- Pesquisadores da University of Cambridge divulgaram, na revista Science Advances, um memristor que pode reduzir o consumo de energia da IA em mais de setenta por cento.
- O memristor funciona como sinapse artificial, armazenando e processando dados no mesmo lugar, contribuindo para reduzir o gargalo de Von Neumann.
- O material é óxido de háfnio enriquecido com estrôncio e titânio, que permite controlar a passagem de corrente com menor consumo e maior estabilidade.
- Em testes, o dispositivo mostrou capacidade de aprender, manter informações e aceitar múltiplas atualizações.
- A tecnologia é compatível com a fabricação atual de chips, mas a produção enfrenta o desafio da temperatura necessária para processos industriais.
A inteligência artificial avança rapidamente, mas o consumo de energia de centros de dados cresce junto. Modelos maiores e operações constantes elevam custos financeiros e impactos ambientais.
Uma linha promissora para frear esse ritmo é a computação neuromórfica, que busca imitar o cérebro para tornar os sistemas computacionais mais rápidos e eficientes. O objetivo é reduzir consumo sem perder desempenho.
Pesquisadores da University of Cambridge, no Reino Unido, publicaram na Science Advances um novo memristor que pode diminuir o consumo energético de IA em mais de 70%. A tecnologia também promete menor aquecimento de chips.
Esse avanço utiliza um material baseado em óxido de hafnio, enriquecido com estrôncio e titânio, que permite controlar a passagem de corrente com precisão usando correntes muito menores. O desgaste por filamentos condutores é reduzido.
O que é memristor
O memristor é um componente que funciona de modo semelhante às sinapses do cérebro, armazenando e processando dados no mesmo lugar, ao contrário da arquitetura tradicional.
O estudo mostra que esse dispositivo pode aprender, manter informações e suportar atualizações, características-chave para sinapses artificiais em hardware de IA avançado.

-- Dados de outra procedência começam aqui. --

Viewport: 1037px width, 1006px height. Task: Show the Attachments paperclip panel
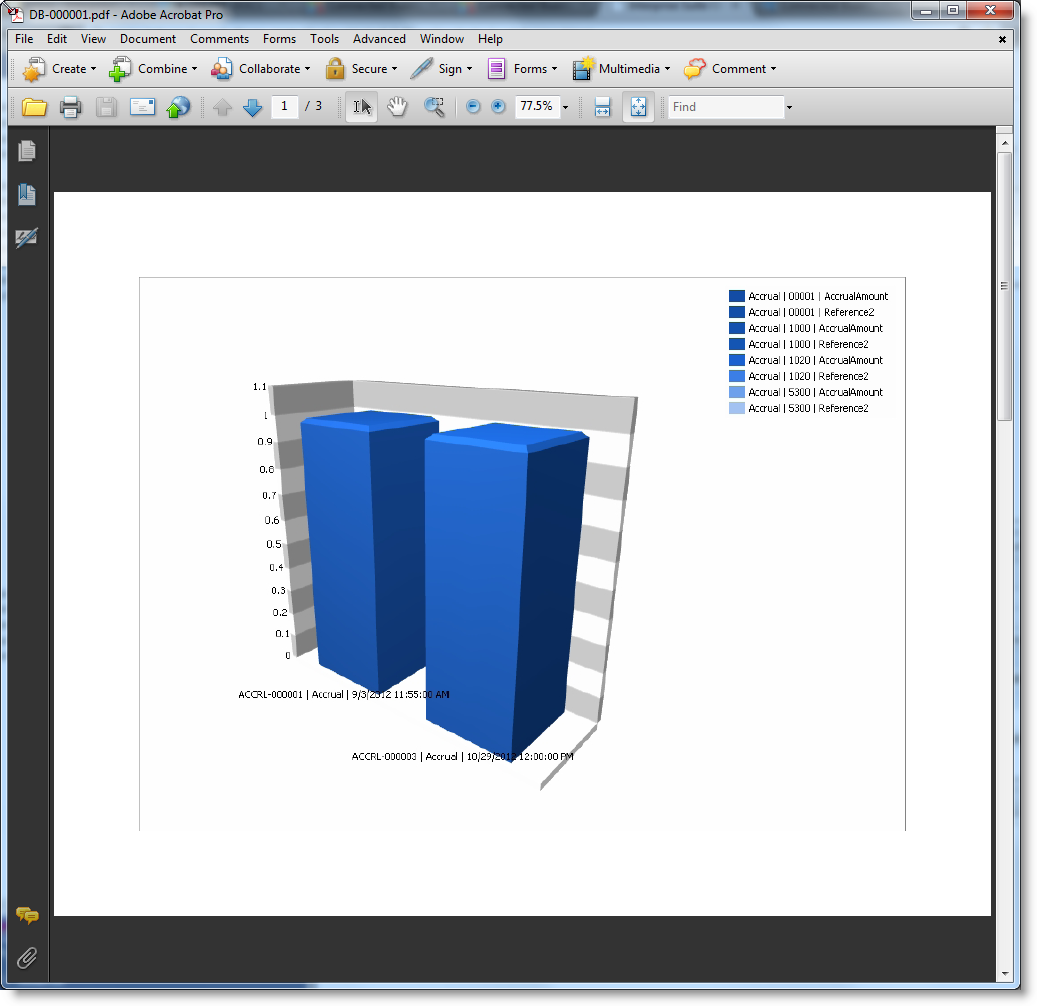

A pesquisa indica que os materiais utilizados já são compatíveis com a fabricação de chips existente, o que facilita a adoção industrial. O principal desafio é ajustar a temperatura de produção.
Desafios e impactos
Em testes de laboratório, o memristor demonstrou estabilidade e maior vida útil, o que favorece aplicações práticas. A implementação ainda depende de melhorias no processo de fabricação.
Especialistas ressaltam que a tecnologia não substitui as abordagens atuais, mas amplia o conjunto disponível para projetar IA mais sustentável. Estudos adicionais devem esclarecer escalabilidade.